# What is the 0-60 time on a chipped 225 hp TT? Is chipped 1.8t 225tt quicker than G35 coupe?



## polskaGKB (Aug 17, 2006)

As stated in the title....
Thanks!


----------



## l88m22vette (Mar 2, 2006)

*Re: What is the 0-60 time on a chipped 225 hp TT? Is chipped 1.8t 225tt qui ... (polskaGKB)*

It should; similar power, lighter, AWD launch


----------



## Phrost (Mar 8, 2004)

*Re: What is the 0-60 time on a chipped 225 hp TT? Is chipped 1.8t 225tt qui ... (l88m22vette)*

Mine was faster than the G35 coupe... noticably


----------



## GTeyePOPPIN' (May 24, 2006)

yes it is...a coupla car lengths. their an easy kill


----------



## gt[I] (Nov 12, 2005)

*Re: (GTeyePOPPIN')*

my chipped 1.8t gti is quicker than a g35


----------



## DIMCE (Oct 11, 2007)

*Re: (gt[I])*

stock vs an automatic on the freeway to 120 was a kill


----------



## Phrost (Mar 8, 2004)

*Re: (DIMCE)*

Any VAG product is faster than the G35 coupe, because the G35 comes with a tampon in the glovebox


----------



## SQ40 (Sep 20, 2007)

*Re: (Phrost)*

G35 is a pretty fast machine folks, especially when they put the REVV-UP motor in them in 2006.


----------



## actorlany (Jan 10, 2005)

my girlfriend has a stock 04 g35 coupe auto and we ran neck and neck from a light.
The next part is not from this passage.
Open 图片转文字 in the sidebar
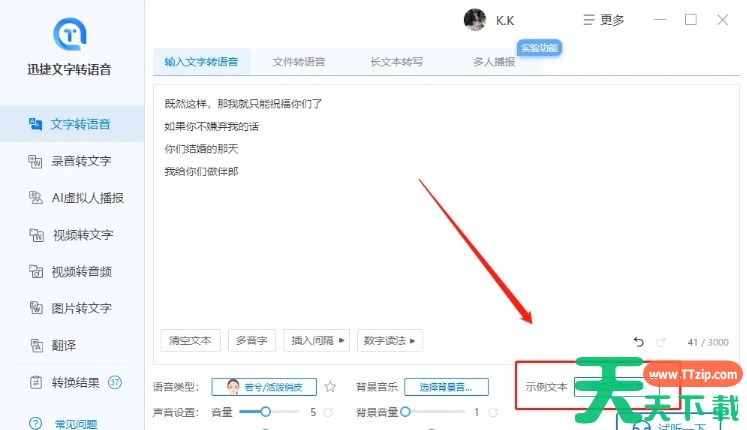80,308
I would say the power is similar. we are not the fastest on the road but we sure are one of the hotest designed cars athestically. that paired with pretty good performance is all I care about. ciao charlie


----------



## Maverick1.8t (Jun 24, 2005)

*Re: (actorlany)*

i spanked a g35 out in the rain one night nasty styles.buddy wouldnt leave me alone, so i put down my cell phone and gave it to him real quick...he didn't wanna fu(k around after that.


----------



## tricksterg (Jun 22, 2004)

*Re: (Phrost)*

There actually is a "feminine sanitary napkin" included in the first aid kit which comes with the car, so i guess you're right. My G35C seems waaay faster than my chipped + APR turboback GTI that I had.


----------



## TSTARKZ123 (Oct 1, 2004)

*Re: (tricksterg)*


_Quote, originally posted by *tricksterg* »_There actually is a "feminine sanitary napkin" included in the first aid kit which comes with the car, so i guess you're right. My G35C seems waaay faster than my chipped + APR turboback GTI that I had. 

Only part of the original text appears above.